Honour, Truth, and growing Peace
Follow Britannia's wide increase,
And Nature yield her strength unknown
To the wisdom born beneath thy throne!

In wisdom and love firm is thy fame:
Enemies bow to revere thy name:
The world shall never tire to tell
Praise of the queen that reignèd well.

O Felix anima, Domina pracclara,
Amore semper coronabere
Regina Cara

Rudyard Kipling's poetry is as familiar to us as the air we breathe. He is the spokesman for the Anglo-Saxon breed. His gospel of orderly energy is the inspiration of thousands of business offices; his sententious maxims are parts of current speech: the victrola has carried his singing lyrics even farther than the banjo penetrates, of which latter democratic instrument his wonderful poem is the apotheosis. And we have the word of a distinguished British major-general to prove that Mr. Kipling has wrought a miracle of transformation with Tommy Atkins. General Sir George Younghusband, in a recent book, A Soldier's Memories, says, "I had never heard the words or expressions that Rudyard Kipling's soldiers used. Many a time did I ask my brother officers whether they had ever heard them. No, never. But, sure enough, a few years after the soldiers thought, and talked, and expressed themselves exactly as Rudyard Kipling had taught them in his stories. Rudyard Kipling made the modern soldier. Other writers have gone on with the good work, and they have between them manufactured the cheery, devil-may-care, lovable person enshrined in our hearts as Thomas Atkins. Before he had learned from reading stories about himself that he, as an individual, also possessed the above attributes, he was mostly ignorant of the fact. My early recollections of the British soldier are of a bluff, rather surly person, never the least jocose or light-hearted except perhaps when he had too much beer."

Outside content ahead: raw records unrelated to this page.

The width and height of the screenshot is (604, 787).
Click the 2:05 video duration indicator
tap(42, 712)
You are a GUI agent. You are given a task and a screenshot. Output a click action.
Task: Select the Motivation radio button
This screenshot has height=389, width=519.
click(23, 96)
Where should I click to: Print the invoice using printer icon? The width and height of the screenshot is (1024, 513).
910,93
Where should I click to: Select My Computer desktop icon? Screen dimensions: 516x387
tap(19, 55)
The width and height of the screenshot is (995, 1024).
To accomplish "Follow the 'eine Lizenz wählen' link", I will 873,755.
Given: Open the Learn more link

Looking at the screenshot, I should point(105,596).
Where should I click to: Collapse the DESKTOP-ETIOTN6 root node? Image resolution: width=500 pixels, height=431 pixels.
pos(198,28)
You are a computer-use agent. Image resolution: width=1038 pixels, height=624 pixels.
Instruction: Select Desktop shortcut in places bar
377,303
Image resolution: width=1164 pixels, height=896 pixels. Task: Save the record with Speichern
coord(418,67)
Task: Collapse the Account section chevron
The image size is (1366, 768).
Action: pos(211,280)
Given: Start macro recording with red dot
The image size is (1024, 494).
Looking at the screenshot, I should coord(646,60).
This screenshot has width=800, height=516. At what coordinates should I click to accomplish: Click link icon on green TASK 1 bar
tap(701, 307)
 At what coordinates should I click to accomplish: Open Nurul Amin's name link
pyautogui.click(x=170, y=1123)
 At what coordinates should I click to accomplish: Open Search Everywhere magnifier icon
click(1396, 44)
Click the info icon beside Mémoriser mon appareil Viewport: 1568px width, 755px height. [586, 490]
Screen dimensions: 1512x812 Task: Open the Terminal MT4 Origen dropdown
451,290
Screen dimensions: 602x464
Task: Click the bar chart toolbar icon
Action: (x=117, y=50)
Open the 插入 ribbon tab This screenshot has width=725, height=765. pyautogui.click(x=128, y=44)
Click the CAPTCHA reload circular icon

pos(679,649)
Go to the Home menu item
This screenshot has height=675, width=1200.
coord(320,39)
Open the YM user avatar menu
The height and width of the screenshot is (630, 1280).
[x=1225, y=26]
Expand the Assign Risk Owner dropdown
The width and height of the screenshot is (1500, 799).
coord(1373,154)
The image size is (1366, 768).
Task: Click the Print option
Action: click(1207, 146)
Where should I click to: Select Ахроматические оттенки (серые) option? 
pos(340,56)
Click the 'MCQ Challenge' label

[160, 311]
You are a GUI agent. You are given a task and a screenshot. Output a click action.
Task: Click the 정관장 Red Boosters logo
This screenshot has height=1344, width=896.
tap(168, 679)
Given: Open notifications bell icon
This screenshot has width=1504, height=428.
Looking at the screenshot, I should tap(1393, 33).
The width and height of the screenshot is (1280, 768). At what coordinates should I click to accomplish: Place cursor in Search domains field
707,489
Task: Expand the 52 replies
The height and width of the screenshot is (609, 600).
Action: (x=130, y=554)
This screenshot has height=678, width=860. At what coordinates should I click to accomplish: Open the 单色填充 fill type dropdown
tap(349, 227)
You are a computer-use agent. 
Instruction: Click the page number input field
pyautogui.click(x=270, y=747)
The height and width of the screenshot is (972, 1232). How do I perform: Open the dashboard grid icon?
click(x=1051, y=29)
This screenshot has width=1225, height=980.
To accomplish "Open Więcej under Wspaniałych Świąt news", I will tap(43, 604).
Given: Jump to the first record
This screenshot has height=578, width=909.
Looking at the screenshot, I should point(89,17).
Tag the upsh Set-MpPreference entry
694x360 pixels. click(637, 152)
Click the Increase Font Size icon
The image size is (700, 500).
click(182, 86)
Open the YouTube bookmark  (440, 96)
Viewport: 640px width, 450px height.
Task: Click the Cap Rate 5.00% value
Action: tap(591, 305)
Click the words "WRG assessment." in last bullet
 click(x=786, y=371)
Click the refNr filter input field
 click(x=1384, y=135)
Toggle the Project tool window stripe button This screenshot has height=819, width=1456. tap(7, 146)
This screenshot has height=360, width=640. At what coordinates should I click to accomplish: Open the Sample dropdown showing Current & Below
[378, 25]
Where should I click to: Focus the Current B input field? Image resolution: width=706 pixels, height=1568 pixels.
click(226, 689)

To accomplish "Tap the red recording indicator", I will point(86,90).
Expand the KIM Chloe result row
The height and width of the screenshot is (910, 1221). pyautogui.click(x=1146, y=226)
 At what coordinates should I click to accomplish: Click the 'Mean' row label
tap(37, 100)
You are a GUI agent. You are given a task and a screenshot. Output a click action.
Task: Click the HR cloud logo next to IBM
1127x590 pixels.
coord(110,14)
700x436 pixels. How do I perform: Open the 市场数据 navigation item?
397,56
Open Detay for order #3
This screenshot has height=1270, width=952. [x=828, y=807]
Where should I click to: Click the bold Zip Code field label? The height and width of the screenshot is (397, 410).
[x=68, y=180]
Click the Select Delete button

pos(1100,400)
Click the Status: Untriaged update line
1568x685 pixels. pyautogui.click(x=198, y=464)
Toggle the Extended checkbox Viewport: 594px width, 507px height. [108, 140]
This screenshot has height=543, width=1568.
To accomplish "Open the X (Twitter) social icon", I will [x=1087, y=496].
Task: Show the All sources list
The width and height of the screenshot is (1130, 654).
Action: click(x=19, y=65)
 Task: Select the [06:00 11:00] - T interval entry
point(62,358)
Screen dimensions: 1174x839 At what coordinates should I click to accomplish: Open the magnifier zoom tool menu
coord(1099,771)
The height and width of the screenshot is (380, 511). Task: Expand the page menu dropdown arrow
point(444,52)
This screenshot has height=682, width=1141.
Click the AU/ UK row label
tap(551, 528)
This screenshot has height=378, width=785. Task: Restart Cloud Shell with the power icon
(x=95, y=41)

This is extraordinary testimony to the power of literature—from a first-class fighting man. It is as though John Sargent should paint an inaccurate but idealized portrait, and the original should make it accurate by imitation. The soldiers were transformed by the renewing of their minds. Beholding with open face as in a glass a certain image, they were changed into the same image, by the spirit of the poet. This is certainly a greater achievement than correct reporting. It is quite possible, too, that the officers' attitude toward Tommy Atkins had been altered by the Barrack-Room Ballads, and this new attitude produced results in character.

I give General Younghusband's testimony for what it is worth. It is important if true. But it is only fair to add that it has been contradicted by another military officer, who affirms that Kipling reported the soldier as he was. Readers may take their choice. At all events the transformation of character by discipline, cleanliness, hard work, and danger is the ever-present moral in Mr. Kipling's verse. He loves to take the raw recruit or the boyish, self-conscious, awkward subaltern, and show how he may become an efficient man, happy in the happiness that accompanies success. It is a Philistine goal, but one that has the advantage of being attainable. The reach of this particular poet seldom exceeds his grasp. And although thus far in his career—he is only fifty-two, and we may hope as well as remember—his best poetry belongs to the nineteenth century rather than the twentieth, so universally popular a homily as If indicates that he has by no means lost the power of preaching in verse. With the exception of some sad lapses, his latter poems have come nearer the earlier level of production than his stories. For that matter, from the beginning I have thought that the genius of Rudyard Kipling had more authentic expression in poetry than in prose. I therefore hope that after the war he will become one of the leaders in the advance of English poetry in the twentieth century, as he will remain one of the imperishable monuments of Victorian literature. The verse published in his latest volume of stories, A Diversity of Creatures, 1917, has the stamp of his original mind, and Macdonough's Song is impressive. And in a poem which does not appear in this collection, but which was written at the outbreak of hostilities, Mr. Kipling was, I believe, the first to use the name Hun—an appellation of considerable adhesive power. Do roses stick like burrs?

His influence on other poets has of course been powerful. As Eden Phillpotts is to Thomas Hardy, so is Robert Service to Rudyard Kipling. Like Bret Harte in California, Mr. Service found gold in the Klondike. But it is not merely in his interpretation of the life of a distant country that the new poet reminds one of his prototype; both in matter and in manner he may justly be called the Kipling of the North. His verse has an extraordinary popularity among American college undergraduates, the reasons for which are evident. They read, discuss him, and quote him with joy, and he might well be proud of the adoration of so many of our eager, adventurous, high-hearted youth. Yet, while Mr. Service is undoubtedly a real poet, his work as a whole seems a clear echo, rather than a new song. It is good, but it is reminiscent of his reading, not merely of Mr. Kipling, but of poetry in general. In The Land God Forgot, a fine poem, beginning

The lonely sunsets flare forlorn
Down valleys dreadly desolate;
The lordly mountains soar in scorn
As still as death, as stern as fate,

the opening line infallibly brings to mind Henley's

Where forlorn sunsets flare and fade.